Revise Schema - Githubissues

bwaidelich commented 7 years ago

From @bwaidelich on September 23, 2016 12:56

The current Schema for the `es_stream` table

stream_name (TEXT)

Makes a lot of sense ofc but I think it could be renamed to streamname to be in sync with other tables. Apart from that I would suggest to store the stream name in the format: <BoundedContext>:<AggregateName>:<AggregateId> instead of <FullyQualifiedAggregateClassName>:<AggregateId>. (where <BoundedContext> could be just the PackageKey)

stream_name_hash (VARCHAR 32)

Why do we need that? If it's about performance optimization I'd really like to test this with some realistic numbers (or postpone it until we run into problems)

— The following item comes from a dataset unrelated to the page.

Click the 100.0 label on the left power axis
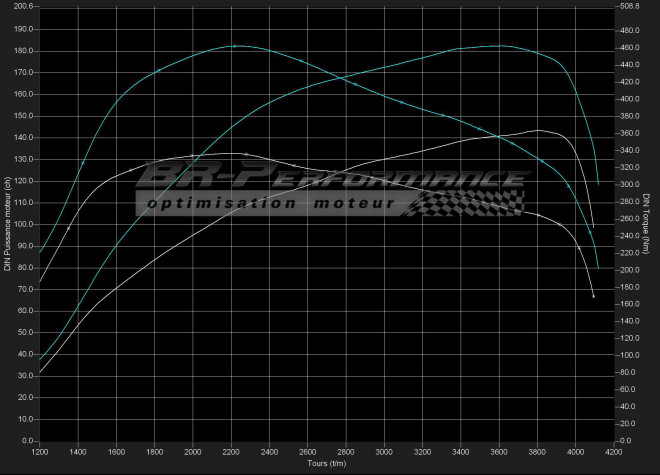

commit_version / event_version (BIGINT)

In the code commit_version is documented with Version of the aggregate after event was recorded and event_version with Version of the event in the current commit but I still don't get the difference and why we need it? I think that an event in the table needs a sequential number within it's stream as well as a global sequential number to ensure deterministic ordering (see below). Nitpick: I called it "version" before but actually it's the event number or index in its stream

event (TEXT)

I'd suggest to store event type and event payload separately. As with the streamName the event type could be stored as <BoundedContext>:<AggregateType>:<EventType> instead of <FullyQualifiedEventClassName>. This will be easier to read and less likely to change. And the event payload could just be stored as JSON (maybe using the JSON datatype if it makes sense)

metadata (TEXT)

Makes complete sense but IMO the __type can be removed.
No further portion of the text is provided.